_Textauszug_:
Institut für Klassische Archäologie / Marstallhof 4

Universitätsbibliothek Heidelberg / Plöck 107 – 109
Öffnungszeiten: Mo – Fr 8.30 – 1 Uhr, Sa 9 – 1 Uhr

Schaufenster Edition Staeck / Ingrimstraße 3

Pannonica / Ingrimstraße 22
Öffnungszeiten: Mo – Sa 12 – 19 Uhr
Mitglieder erhalten bei Vorlage des Mitgliedsausweises bei Besuch der Ausstellung einmalig einen Espresso umsonst.

 

 

›Transgender in Hoyerswerda.
Wie es wirklich war.‹

Klozin, Peter Woelck

Im Mittelpunkt der Ausstellung ›Transgender in Hoyerswerda. Wie es wirklich war.‹ steht die persönliche Geschichte der Berliner Künstler Wilhelm Klotzek und David Polzin. Vereint unter dem Künstlernamen Klozin rufen sie mittels neun Miniaturszenarien ausgewählte Ereignisse der deutschdeutschen Geschichte auf. Dem gegenübergestellt werden die Porträtarbeiten des Berliner Fotografen Peter Woelck (1948 – 2010) – Wilhelm Klotzeks Vater.

_Daten_:
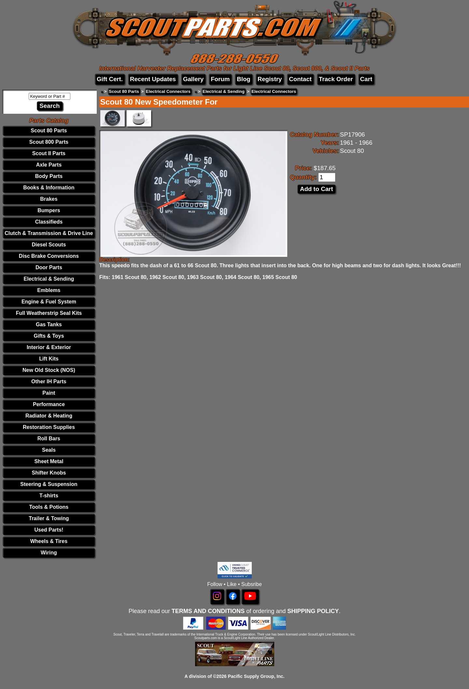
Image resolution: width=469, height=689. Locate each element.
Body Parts (49, 176)
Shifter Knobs (49, 473)
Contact (300, 79)
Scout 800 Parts (48, 142)
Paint (48, 393)
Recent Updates (153, 79)
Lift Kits (49, 358)
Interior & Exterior (49, 347)
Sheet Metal (48, 461)
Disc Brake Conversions (49, 256)
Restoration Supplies (49, 427)
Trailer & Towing (49, 518)
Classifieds (49, 222)
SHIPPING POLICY (313, 611)
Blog (243, 79)
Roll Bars (48, 438)
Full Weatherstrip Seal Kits (49, 313)
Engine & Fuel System (48, 301)
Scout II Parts (48, 153)
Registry (270, 79)
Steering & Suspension (48, 484)
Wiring (49, 552)
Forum (220, 79)
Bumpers (48, 210)
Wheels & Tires (48, 541)
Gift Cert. (110, 79)
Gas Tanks (49, 324)
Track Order (336, 79)
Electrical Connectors (168, 91)
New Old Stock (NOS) (48, 370)
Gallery (193, 79)
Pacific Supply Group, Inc (255, 676)
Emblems (48, 290)
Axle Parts (49, 165)
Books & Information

_Aufgaben und Übungen_:
A – Prüfe, ob die folgenden Aussagen mit dem Textauszug übereinstimmen. Antworte jeweils mit Ja oder Nein und zitiere die entscheidenden Worte des Textauszugs wörtlich.
(i) Die Universitätsbibliothek Heidelberg ist samstags von 9 bis 1 Uhr geöffnet.
(ii) Pannonica ist auch sonntags geöffnet.
(iii) Peter Woelck ist der Vater von David Polzin.
B – Schreibe den Abschnitt der Auflistung von der Zeile mit „New Old Stock (NOS) (48, 370)“ bis zum Ende der Auflistung, beide Enden eingeschlossen, samt den Anfragen neu. Multipliziere dabei jede Koordinate in den Antworten mit 2,3 und runde auf ganze Zahlen, wobei Hälften aufgerundet werden.

_Lösungen der Aufgaben_:
A –
(i) Ja: „Sa 9 – 1 Uhr“
(ii) Nein: „Mo – Sa 12 – 19 Uhr“
(iii) Nein: „Peter Woelck (1948 – 2010) – Wilhelm Klotzeks Vater“

B –
New Old Stock (NOS) (110, 851)
Gallery (444, 182)
Pacific Supply Group, Inc (587, 1555)
Emblems (110, 667)
Axle Parts (113, 380)
Books & Information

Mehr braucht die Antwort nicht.